Compare the given function with the general form f ( x ) = a ∣ x − h ∣ + k to identify h and k .
The vertex of the graph is ( h , k ) .
The vertex of the graph of f ( x ) = ∣ x − 13∣ + 11 is ( 13 , 11 ) .
Explanation
Understanding the Problem We are given the function f ( x ) = ∣ x − 13∣ + 11 and asked to find the vertex of its graph. This is an absolute value function, which has a V-shaped graph.
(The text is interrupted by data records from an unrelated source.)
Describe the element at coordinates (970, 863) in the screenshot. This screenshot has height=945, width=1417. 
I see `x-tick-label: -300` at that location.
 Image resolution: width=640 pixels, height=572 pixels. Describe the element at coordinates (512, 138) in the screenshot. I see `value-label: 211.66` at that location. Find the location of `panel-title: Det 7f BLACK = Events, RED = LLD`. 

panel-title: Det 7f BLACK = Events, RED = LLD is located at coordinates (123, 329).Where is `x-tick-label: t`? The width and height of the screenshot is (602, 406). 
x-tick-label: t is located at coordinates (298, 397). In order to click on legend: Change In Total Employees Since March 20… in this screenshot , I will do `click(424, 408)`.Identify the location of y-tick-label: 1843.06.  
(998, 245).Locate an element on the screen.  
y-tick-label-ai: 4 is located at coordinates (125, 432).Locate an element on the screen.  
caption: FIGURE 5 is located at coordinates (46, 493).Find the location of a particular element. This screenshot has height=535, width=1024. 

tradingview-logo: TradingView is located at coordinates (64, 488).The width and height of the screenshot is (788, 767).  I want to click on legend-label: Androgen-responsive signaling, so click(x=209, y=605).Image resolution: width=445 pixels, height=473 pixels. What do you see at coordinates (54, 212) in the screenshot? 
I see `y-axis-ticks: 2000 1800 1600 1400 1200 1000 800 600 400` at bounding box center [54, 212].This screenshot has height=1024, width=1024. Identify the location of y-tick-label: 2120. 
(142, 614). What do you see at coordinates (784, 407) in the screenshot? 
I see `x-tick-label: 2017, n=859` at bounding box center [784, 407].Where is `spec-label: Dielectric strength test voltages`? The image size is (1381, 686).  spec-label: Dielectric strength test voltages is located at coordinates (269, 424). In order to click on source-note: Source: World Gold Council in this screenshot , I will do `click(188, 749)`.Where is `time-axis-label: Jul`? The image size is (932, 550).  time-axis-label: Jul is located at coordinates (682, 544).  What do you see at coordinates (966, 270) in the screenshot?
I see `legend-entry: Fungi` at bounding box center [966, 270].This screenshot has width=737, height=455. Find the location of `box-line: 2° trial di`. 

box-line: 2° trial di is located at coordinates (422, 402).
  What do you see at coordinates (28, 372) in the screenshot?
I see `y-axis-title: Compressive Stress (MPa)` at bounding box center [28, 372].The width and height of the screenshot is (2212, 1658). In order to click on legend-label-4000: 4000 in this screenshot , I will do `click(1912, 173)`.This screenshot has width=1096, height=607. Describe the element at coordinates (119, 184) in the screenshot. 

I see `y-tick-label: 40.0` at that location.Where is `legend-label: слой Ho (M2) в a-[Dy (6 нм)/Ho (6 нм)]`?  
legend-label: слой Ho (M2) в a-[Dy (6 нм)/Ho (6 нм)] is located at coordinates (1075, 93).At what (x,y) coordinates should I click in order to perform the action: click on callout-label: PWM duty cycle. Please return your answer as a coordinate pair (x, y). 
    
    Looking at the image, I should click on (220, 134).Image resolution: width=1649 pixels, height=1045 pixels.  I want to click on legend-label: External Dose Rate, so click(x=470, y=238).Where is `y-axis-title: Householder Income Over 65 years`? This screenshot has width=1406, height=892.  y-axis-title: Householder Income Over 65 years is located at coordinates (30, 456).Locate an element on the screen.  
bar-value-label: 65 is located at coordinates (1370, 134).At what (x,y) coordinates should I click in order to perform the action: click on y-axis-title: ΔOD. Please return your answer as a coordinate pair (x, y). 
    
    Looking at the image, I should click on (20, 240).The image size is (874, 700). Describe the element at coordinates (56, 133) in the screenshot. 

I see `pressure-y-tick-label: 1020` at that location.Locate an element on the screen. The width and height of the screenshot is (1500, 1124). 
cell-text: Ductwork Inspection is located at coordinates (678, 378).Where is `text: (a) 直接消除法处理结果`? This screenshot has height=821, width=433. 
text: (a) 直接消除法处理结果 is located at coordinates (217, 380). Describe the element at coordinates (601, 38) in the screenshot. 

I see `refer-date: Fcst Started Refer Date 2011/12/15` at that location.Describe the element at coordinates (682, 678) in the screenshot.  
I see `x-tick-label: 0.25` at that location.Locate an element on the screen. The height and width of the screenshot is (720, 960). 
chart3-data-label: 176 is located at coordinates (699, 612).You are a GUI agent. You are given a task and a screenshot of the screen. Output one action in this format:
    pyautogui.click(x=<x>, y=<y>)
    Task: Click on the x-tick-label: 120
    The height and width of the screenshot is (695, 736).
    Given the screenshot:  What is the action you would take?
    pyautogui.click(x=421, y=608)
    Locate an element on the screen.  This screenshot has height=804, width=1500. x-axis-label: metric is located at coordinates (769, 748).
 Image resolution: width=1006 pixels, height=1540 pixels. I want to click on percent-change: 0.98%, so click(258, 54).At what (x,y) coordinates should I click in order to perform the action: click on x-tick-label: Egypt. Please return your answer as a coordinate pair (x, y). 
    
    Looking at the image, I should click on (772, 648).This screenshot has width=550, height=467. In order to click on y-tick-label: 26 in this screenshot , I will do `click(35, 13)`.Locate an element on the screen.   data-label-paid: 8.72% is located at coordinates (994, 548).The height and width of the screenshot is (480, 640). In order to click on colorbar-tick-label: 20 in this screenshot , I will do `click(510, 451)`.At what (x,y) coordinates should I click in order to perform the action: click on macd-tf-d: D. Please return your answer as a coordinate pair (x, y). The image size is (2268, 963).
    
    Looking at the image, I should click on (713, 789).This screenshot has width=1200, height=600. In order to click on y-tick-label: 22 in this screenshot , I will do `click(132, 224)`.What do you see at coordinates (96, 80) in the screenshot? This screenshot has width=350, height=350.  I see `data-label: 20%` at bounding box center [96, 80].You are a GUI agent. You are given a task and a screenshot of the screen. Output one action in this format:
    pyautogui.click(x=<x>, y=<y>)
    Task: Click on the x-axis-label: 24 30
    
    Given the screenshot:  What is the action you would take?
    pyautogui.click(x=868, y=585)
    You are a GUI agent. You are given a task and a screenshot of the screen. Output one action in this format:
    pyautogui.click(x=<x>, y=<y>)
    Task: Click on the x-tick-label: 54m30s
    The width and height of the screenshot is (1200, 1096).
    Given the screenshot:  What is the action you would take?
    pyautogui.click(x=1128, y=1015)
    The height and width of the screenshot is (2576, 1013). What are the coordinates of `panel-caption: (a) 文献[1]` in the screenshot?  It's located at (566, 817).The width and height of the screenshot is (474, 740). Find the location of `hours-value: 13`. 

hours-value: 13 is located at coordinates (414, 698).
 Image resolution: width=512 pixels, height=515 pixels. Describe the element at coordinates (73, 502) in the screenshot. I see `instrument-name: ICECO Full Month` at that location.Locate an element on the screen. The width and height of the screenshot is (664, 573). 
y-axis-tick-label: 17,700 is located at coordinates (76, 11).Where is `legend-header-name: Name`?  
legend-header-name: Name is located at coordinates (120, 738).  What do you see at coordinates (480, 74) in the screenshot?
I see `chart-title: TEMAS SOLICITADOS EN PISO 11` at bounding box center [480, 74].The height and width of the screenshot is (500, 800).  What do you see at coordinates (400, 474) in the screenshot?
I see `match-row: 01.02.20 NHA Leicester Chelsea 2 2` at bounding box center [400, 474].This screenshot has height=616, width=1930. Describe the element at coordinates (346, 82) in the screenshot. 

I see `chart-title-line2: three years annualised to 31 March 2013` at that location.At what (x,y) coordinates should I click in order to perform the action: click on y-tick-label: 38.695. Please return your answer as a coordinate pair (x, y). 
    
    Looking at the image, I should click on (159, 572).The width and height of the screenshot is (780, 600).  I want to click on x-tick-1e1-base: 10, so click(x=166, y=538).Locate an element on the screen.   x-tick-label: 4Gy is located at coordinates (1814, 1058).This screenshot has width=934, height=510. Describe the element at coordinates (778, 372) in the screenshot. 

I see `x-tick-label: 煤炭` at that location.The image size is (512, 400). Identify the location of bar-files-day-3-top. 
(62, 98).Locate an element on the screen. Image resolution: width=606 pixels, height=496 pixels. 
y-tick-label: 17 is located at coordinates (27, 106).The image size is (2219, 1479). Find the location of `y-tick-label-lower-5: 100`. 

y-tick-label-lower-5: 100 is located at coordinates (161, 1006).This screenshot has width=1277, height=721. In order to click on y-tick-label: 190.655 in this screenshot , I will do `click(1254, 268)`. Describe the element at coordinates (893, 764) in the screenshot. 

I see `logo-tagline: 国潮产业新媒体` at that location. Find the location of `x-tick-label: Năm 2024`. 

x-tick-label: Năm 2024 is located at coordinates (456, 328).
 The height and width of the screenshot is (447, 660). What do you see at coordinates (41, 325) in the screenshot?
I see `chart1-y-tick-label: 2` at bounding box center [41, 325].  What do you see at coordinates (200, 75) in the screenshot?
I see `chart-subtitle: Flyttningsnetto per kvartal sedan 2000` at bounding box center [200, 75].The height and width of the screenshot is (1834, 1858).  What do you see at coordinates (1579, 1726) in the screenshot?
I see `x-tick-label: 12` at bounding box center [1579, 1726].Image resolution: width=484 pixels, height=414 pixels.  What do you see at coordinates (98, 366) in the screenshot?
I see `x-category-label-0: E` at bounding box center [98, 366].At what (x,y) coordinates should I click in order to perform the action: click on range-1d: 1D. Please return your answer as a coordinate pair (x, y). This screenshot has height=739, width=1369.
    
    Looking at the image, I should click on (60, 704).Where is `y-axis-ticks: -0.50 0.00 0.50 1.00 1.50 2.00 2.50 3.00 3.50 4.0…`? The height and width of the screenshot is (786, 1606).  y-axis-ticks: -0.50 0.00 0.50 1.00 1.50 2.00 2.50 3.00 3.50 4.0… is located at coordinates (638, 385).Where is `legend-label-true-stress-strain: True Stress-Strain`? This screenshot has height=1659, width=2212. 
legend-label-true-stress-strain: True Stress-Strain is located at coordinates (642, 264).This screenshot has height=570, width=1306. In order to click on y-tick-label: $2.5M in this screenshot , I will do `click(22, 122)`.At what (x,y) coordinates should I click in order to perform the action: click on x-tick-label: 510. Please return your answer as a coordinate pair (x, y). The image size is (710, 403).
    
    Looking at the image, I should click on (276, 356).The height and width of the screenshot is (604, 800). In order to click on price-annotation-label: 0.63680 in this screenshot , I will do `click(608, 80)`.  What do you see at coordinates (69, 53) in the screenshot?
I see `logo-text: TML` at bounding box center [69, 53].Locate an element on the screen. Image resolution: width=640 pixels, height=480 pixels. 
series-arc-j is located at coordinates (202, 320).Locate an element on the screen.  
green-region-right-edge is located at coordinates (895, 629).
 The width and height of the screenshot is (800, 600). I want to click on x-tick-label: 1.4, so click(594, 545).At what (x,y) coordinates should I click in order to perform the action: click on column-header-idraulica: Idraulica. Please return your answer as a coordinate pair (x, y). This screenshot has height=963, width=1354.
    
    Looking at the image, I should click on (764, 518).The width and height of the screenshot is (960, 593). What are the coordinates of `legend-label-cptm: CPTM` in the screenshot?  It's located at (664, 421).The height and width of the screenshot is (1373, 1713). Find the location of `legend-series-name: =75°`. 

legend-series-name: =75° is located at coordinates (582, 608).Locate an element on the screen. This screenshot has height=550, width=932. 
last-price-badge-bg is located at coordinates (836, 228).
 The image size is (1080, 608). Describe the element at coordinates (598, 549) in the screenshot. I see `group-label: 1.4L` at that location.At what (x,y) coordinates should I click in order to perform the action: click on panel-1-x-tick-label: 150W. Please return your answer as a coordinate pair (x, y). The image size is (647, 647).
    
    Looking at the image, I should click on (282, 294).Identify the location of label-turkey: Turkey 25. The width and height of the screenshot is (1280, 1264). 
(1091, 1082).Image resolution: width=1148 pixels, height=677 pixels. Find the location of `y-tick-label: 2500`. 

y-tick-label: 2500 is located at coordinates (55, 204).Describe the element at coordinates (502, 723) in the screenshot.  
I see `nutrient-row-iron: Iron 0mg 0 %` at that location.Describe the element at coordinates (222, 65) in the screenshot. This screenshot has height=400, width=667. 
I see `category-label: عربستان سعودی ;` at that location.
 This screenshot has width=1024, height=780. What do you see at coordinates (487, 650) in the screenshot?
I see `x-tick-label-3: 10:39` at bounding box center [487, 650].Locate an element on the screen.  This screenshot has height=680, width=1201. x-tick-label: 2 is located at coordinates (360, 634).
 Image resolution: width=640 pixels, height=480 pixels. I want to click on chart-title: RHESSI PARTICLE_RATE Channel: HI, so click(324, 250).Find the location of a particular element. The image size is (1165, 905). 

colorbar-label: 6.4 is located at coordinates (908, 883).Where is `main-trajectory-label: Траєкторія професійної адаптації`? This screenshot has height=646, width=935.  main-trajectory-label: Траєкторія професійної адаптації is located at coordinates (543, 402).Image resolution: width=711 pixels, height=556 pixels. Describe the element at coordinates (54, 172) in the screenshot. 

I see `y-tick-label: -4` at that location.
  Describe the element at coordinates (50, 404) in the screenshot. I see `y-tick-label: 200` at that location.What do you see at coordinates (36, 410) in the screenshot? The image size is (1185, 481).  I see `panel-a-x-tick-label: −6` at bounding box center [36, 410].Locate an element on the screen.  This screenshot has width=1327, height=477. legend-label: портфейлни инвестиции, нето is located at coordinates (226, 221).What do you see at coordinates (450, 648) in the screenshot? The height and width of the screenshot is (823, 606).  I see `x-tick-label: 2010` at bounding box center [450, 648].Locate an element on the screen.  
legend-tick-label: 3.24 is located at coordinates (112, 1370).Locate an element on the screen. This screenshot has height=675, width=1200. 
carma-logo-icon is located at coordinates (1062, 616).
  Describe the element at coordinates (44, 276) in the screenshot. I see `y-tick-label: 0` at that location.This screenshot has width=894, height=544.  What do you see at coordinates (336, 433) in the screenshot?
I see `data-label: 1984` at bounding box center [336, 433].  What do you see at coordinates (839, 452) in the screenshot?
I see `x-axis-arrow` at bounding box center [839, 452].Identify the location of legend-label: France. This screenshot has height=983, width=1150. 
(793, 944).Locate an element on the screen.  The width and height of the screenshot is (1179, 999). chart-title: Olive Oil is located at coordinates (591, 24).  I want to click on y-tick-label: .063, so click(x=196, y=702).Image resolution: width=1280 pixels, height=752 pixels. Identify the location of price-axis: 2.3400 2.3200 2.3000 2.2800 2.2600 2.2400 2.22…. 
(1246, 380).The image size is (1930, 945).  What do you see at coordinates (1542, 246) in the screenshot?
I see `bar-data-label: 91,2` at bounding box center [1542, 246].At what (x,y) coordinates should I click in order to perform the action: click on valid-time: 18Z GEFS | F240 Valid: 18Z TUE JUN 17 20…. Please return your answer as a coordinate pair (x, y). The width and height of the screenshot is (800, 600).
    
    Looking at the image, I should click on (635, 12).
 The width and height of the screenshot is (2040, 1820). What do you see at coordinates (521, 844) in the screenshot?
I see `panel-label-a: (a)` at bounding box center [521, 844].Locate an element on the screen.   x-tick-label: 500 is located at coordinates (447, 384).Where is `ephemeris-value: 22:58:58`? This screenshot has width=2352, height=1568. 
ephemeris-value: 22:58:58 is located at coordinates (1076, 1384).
The general form of an absolute value function is f ( x ) = a ∣ x − h ∣ + k , where ( h , k ) is the vertex of the graph.
Identifying h and k Comparing the given function f ( x ) = ∣ x − 13∣ + 11 with the general form f ( x ) = a ∣ x − h ∣ + k , we can identify the values of h and k . In this case, a = 1 , h = 13 , and k = 11 .
Finding the Vertex Therefore, the vertex of the graph is ( h , k ) = ( 13 , 11 ) .
Examples
Absolute value functions are used in various real-world scenarios, such as determining the distance from a target or calculating deviations from a set point. For example, in manufacturing, if a machine is set to produce parts of a specific length (e.g., 13 cm), the absolute value function can model the variation in the actual length of the parts produced. If the actual length is x , then ∣ x − 13∣ represents the deviation from the target length. Adding a constant, like 11, shifts the graph upwards, which could represent a minimum acceptable deviation plus a base value. Understanding the vertex helps in analyzing the minimum deviation and the corresponding length at which it occurs.